**Stated task:**
Please rewrite everything from the line containing "will click(264, 14)." down to the end of the items, requests included, and raise every coordinate in the answers by 133.

________________

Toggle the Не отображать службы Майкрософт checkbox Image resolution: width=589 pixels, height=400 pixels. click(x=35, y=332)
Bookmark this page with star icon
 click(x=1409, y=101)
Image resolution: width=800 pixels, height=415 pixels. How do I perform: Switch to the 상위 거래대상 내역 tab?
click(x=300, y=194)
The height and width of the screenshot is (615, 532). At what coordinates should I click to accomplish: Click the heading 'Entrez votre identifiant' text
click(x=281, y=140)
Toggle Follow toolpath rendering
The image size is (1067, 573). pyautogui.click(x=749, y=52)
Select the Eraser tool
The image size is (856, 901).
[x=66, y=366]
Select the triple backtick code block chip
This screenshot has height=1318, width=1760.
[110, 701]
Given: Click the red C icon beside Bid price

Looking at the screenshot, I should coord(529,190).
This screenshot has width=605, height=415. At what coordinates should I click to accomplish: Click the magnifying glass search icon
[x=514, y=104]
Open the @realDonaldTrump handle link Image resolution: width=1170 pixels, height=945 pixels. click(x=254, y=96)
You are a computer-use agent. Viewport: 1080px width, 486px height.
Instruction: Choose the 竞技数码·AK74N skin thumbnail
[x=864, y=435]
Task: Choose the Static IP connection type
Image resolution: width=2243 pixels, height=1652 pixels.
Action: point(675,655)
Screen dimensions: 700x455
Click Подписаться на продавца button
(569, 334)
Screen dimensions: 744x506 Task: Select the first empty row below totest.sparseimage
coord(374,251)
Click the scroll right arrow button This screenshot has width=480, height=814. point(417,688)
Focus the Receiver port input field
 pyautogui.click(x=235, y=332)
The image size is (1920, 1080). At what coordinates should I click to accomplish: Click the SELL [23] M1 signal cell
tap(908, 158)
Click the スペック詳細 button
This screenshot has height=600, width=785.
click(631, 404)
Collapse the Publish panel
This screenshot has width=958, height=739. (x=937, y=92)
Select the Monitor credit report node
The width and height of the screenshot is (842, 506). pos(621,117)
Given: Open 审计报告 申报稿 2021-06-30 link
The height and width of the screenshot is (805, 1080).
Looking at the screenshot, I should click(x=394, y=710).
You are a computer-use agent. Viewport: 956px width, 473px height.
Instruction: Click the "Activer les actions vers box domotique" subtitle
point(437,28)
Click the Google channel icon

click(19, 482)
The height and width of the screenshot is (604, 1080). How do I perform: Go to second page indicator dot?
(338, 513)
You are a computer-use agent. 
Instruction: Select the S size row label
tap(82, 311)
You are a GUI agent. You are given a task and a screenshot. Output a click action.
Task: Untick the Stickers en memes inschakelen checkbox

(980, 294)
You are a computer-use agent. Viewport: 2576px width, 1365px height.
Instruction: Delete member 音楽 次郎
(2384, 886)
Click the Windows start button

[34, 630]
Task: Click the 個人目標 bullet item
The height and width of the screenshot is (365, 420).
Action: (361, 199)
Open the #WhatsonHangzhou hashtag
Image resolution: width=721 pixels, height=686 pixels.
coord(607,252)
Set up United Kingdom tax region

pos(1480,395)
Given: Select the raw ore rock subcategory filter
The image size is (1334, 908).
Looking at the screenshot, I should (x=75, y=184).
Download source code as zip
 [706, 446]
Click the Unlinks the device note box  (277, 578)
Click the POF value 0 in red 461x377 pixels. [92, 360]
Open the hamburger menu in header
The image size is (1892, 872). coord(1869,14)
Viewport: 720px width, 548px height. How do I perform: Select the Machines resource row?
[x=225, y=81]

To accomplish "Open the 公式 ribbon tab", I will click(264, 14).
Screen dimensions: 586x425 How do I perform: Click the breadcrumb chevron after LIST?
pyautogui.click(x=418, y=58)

________________

**The output:**
To accomplish "Open the 公式 ribbon tab", I will click(397, 147).
Screen dimensions: 586x425 How do I perform: Click the breadcrumb chevron after LIST?
pyautogui.click(x=551, y=191)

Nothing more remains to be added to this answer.